[Dataset entries]
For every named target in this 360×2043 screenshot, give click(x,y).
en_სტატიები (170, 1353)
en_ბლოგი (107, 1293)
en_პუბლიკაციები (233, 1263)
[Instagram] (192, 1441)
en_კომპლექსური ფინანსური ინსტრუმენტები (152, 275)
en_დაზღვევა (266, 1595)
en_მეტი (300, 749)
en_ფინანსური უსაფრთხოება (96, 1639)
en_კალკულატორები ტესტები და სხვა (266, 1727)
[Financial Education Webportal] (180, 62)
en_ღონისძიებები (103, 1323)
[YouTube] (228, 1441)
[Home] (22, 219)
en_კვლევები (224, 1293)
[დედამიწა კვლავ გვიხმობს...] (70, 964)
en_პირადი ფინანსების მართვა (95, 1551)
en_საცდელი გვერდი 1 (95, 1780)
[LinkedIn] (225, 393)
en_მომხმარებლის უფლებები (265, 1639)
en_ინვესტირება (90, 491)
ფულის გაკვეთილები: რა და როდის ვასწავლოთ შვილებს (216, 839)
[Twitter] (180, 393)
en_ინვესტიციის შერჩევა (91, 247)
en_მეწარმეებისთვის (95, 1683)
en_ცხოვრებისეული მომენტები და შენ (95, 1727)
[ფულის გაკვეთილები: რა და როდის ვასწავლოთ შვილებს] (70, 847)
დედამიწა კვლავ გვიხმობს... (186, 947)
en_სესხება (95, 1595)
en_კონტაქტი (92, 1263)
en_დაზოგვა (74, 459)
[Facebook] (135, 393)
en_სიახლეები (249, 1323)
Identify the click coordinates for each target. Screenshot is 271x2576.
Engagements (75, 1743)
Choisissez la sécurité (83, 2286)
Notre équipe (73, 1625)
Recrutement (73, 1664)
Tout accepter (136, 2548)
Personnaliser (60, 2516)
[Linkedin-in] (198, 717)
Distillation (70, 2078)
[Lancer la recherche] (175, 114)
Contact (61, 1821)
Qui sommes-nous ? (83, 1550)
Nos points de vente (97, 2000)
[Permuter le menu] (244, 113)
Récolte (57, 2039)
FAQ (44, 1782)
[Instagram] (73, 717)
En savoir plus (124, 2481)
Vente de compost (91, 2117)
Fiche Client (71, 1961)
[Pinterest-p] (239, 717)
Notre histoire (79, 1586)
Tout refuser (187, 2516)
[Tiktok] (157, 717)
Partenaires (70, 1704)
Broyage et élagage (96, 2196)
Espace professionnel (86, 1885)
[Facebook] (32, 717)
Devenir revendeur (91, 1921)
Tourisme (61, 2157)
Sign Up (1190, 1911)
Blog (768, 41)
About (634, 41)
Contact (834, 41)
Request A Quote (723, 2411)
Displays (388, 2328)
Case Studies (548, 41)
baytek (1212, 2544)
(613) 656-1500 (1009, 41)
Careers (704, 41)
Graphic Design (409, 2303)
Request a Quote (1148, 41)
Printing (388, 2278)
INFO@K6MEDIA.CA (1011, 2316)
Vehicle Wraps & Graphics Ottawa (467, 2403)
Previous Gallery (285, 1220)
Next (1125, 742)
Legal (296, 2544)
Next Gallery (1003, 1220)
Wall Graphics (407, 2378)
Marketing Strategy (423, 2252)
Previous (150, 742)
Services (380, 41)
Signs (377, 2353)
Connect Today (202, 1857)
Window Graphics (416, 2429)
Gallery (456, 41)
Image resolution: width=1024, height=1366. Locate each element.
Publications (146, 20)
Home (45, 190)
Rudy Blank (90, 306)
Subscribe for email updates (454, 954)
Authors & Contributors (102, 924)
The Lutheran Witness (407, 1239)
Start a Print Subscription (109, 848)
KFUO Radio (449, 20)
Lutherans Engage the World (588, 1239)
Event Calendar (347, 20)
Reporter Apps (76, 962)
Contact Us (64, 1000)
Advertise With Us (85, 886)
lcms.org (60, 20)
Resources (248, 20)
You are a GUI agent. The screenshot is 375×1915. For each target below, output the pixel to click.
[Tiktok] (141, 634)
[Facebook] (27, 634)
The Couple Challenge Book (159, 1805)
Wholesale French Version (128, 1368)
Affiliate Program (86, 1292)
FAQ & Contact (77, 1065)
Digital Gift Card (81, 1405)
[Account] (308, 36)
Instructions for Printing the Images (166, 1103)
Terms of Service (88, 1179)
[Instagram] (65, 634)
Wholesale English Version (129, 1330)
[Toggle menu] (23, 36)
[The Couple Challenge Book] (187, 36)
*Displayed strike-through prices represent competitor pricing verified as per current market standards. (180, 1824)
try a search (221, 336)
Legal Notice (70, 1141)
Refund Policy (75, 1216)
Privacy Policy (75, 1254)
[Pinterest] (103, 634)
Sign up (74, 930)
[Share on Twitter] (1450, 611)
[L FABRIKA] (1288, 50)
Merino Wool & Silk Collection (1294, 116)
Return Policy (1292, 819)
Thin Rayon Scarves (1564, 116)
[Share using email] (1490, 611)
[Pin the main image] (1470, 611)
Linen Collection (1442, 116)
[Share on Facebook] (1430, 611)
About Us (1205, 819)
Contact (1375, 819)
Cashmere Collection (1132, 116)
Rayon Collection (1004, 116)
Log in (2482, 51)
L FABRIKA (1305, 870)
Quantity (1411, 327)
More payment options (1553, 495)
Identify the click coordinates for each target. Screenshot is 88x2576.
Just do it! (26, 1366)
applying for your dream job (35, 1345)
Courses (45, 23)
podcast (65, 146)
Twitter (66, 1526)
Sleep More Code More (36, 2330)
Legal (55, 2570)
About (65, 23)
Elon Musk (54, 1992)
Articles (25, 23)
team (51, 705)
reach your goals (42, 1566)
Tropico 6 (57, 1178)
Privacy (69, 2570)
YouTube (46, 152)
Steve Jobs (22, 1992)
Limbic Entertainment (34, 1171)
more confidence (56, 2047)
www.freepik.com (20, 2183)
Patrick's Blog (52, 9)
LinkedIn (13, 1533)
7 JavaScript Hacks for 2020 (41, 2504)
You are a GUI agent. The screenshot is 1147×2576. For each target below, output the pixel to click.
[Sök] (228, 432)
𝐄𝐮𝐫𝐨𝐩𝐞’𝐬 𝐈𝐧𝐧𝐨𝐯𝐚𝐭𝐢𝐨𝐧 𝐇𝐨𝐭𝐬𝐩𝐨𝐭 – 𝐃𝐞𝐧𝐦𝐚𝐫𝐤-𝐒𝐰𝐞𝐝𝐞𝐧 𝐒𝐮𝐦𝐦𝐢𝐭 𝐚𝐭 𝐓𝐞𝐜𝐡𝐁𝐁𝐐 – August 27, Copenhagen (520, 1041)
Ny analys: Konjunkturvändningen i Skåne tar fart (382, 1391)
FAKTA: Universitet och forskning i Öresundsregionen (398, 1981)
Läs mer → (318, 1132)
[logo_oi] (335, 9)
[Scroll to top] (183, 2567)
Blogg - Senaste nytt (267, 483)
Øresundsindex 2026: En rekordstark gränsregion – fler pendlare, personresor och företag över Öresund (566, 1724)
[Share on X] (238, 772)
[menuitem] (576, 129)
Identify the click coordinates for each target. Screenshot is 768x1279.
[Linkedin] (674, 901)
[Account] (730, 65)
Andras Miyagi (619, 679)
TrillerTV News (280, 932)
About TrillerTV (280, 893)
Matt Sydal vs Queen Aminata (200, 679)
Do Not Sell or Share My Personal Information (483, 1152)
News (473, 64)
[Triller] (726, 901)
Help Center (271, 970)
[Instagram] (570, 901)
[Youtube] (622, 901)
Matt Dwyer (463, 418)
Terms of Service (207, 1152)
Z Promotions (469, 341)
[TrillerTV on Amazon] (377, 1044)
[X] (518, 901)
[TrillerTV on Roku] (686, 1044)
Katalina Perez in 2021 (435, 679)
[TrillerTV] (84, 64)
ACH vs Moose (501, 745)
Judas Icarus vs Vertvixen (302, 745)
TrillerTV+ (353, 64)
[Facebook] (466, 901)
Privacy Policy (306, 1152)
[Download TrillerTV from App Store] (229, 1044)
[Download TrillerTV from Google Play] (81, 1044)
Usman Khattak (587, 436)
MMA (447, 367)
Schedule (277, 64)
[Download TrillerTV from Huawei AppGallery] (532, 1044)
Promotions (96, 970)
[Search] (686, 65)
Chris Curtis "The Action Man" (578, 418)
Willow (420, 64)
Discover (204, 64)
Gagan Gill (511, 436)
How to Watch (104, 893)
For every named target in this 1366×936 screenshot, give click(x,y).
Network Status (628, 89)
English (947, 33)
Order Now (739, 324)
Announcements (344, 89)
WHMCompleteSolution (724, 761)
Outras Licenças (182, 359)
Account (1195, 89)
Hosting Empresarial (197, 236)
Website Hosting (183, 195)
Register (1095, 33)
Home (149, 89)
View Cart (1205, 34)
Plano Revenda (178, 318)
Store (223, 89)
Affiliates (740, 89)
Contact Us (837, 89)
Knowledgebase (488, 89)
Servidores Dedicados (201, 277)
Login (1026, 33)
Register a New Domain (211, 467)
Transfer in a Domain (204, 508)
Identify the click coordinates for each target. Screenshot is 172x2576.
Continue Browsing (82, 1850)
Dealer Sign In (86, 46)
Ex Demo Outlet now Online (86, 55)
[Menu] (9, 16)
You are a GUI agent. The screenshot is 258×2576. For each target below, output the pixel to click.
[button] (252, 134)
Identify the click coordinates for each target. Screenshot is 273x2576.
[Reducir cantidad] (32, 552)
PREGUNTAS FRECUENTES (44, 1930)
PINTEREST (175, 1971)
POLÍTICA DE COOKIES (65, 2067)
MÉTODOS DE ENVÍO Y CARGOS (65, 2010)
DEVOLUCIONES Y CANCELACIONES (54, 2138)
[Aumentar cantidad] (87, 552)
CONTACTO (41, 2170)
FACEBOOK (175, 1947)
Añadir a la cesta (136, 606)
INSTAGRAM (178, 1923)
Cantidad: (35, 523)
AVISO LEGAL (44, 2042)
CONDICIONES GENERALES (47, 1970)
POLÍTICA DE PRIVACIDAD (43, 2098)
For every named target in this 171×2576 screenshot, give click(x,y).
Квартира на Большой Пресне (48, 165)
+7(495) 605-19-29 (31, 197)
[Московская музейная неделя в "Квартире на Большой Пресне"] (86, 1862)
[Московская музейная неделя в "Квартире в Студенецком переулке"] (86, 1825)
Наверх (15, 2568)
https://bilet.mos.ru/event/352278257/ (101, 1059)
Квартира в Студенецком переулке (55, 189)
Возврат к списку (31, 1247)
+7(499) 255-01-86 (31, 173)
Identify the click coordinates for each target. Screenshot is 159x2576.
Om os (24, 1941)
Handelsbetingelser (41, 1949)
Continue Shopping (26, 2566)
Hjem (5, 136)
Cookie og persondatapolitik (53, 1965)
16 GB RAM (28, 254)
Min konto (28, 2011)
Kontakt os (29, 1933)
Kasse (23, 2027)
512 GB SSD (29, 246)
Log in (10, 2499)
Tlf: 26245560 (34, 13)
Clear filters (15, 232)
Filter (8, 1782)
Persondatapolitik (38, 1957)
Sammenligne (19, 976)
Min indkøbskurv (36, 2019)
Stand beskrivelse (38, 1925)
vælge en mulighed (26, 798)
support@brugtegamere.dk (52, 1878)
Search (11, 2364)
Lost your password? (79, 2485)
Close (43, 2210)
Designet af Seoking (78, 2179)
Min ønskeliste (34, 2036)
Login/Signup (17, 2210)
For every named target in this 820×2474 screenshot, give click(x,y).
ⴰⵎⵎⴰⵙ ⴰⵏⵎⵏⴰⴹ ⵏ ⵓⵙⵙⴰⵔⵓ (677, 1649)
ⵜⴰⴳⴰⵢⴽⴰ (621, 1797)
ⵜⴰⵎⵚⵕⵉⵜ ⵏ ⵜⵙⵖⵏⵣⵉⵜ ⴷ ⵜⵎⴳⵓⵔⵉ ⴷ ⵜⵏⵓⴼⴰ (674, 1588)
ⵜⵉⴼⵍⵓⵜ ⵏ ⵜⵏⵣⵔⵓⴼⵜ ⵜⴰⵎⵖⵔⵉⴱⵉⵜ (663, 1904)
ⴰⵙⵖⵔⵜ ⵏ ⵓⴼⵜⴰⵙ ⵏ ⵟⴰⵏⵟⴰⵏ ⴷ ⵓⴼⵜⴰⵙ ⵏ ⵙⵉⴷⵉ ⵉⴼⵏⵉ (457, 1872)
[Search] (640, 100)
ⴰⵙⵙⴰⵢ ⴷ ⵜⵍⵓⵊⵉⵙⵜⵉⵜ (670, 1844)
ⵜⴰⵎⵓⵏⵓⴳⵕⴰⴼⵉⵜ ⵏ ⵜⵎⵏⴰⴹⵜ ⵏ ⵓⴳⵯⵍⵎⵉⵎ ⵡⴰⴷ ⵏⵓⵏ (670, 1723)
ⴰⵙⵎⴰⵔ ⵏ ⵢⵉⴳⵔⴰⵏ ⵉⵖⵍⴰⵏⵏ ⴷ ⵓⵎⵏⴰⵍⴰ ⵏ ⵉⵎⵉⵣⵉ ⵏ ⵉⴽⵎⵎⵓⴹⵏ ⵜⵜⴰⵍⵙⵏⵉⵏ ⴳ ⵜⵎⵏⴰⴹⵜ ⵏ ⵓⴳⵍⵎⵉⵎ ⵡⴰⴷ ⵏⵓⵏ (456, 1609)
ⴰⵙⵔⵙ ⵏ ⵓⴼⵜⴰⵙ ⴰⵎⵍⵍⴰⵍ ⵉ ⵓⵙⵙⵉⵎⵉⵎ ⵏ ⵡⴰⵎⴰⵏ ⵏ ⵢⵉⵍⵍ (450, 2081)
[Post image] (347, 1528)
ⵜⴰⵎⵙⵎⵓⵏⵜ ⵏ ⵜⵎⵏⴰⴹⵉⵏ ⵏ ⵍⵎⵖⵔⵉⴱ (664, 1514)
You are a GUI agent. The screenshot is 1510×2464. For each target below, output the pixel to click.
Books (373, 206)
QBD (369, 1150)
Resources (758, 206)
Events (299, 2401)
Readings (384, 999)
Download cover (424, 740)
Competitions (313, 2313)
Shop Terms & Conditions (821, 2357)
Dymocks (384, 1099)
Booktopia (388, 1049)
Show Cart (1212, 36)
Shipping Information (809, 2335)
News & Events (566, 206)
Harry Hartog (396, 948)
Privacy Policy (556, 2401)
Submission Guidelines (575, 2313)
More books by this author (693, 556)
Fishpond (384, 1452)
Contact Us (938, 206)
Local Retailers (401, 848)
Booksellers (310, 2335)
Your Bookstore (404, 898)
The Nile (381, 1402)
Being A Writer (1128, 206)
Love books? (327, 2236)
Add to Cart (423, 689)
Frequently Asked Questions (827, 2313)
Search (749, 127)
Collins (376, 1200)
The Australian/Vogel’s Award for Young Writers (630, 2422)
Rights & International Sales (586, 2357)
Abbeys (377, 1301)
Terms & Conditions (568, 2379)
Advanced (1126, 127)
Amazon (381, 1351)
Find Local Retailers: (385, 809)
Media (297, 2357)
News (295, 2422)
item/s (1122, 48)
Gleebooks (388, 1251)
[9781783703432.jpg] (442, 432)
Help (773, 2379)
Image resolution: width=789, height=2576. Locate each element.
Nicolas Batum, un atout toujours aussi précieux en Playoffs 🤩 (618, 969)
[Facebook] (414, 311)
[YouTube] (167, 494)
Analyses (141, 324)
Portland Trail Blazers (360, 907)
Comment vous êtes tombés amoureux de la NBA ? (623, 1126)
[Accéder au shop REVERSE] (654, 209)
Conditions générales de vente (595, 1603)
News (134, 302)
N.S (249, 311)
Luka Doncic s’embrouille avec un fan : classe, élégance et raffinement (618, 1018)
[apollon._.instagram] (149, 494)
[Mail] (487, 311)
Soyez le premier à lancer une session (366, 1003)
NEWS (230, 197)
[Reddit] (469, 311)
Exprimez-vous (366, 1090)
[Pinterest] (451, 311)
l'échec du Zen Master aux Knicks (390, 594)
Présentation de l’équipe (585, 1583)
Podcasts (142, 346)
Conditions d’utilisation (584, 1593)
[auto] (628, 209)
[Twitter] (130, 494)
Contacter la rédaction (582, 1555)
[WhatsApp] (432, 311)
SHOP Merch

» **PROBLEM REQUIREMENTS**
Print the records verbatim, stopping after the "en_ცხოვრებისეული მომენტები და შენ (95, 1727)" line.

» **YOUR RESPONSE**
For every named target in this 360×2043 screenshot, give click(x,y).
en_სტატიები (170, 1353)
en_ბლოგი (107, 1293)
en_პუბლიკაციები (233, 1263)
[Instagram] (192, 1441)
en_კომპლექსური ფინანსური ინსტრუმენტები (152, 275)
en_დაზღვევა (266, 1595)
en_მეტი (300, 749)
en_ფინანსური უსაფრთხოება (96, 1639)
en_კალკულატორები ტესტები და სხვა (266, 1727)
[Financial Education Webportal] (180, 62)
en_ღონისძიებები (103, 1323)
[YouTube] (228, 1441)
[Home] (22, 219)
en_კვლევები (224, 1293)
[დედამიწა კვლავ გვიხმობს...] (70, 964)
en_პირადი ფინანსების მართვა (95, 1551)
en_საცდელი გვერდი 1 (95, 1780)
[LinkedIn] (225, 393)
en_მომხმარებლის უფლებები (265, 1639)
en_ინვესტირება (90, 491)
ფულის გაკვეთილები: რა და როდის ვასწავლოთ შვილებს (216, 839)
[Twitter] (180, 393)
en_ინვესტიციის შერჩევა (91, 247)
en_მეწარმეებისთვის (95, 1683)
en_ცხოვრებისეული მომენტები და შენ (95, 1727)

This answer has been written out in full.